Return the lines exactly as they appear, everything from the line containing "has height=756, width=2576." down to the line containing "I want to click on view", with both of those lines included.
-- START OF Records to use --
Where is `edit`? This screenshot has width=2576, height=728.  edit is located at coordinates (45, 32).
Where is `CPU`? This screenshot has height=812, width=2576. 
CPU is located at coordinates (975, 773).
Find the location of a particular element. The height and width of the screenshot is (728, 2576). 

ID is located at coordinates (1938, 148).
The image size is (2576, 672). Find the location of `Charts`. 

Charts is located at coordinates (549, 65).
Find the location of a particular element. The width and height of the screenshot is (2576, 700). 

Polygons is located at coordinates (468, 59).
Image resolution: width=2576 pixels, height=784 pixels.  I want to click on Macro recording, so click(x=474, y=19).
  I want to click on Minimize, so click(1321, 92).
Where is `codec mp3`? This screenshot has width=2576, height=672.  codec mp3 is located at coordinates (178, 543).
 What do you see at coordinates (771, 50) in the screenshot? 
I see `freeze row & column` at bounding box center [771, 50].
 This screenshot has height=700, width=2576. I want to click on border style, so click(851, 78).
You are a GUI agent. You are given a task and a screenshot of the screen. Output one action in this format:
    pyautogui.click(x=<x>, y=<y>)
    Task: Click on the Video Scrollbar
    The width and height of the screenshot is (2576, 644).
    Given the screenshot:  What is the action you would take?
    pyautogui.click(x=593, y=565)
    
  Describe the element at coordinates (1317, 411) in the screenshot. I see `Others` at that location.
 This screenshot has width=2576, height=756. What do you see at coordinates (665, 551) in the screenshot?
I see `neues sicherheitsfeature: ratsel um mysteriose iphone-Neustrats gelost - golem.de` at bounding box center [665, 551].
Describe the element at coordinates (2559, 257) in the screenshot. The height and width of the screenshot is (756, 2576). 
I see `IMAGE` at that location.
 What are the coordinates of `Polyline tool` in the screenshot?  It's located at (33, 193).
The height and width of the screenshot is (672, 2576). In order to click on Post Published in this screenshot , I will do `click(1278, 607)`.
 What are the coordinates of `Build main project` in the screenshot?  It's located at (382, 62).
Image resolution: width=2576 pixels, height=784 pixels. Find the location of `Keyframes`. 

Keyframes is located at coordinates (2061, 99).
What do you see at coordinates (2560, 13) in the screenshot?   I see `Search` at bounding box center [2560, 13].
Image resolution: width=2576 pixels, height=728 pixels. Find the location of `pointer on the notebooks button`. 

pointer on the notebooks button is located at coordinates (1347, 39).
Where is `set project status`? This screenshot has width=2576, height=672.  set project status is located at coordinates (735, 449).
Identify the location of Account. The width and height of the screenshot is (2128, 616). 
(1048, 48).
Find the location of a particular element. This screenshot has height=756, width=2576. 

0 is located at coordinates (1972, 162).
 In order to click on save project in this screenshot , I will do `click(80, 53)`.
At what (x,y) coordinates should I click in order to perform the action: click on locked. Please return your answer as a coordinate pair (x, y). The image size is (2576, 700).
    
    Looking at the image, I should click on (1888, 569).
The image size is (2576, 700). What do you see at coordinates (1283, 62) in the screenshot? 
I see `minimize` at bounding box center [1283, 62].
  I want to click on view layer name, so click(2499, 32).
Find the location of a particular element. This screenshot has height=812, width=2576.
-- END OF Records to use --
### [Exercise answer]
Find the location of a particular element. This screenshot has height=756, width=2576. 

0 is located at coordinates (1972, 162).
 In order to click on save project in this screenshot , I will do `click(80, 53)`.
At what (x,y) coordinates should I click in order to perform the action: click on locked. Please return your answer as a coordinate pair (x, y). The image size is (2576, 700).
    
    Looking at the image, I should click on (1888, 569).
The image size is (2576, 700). What do you see at coordinates (1283, 62) in the screenshot? 
I see `minimize` at bounding box center [1283, 62].
  I want to click on view layer name, so click(2499, 32).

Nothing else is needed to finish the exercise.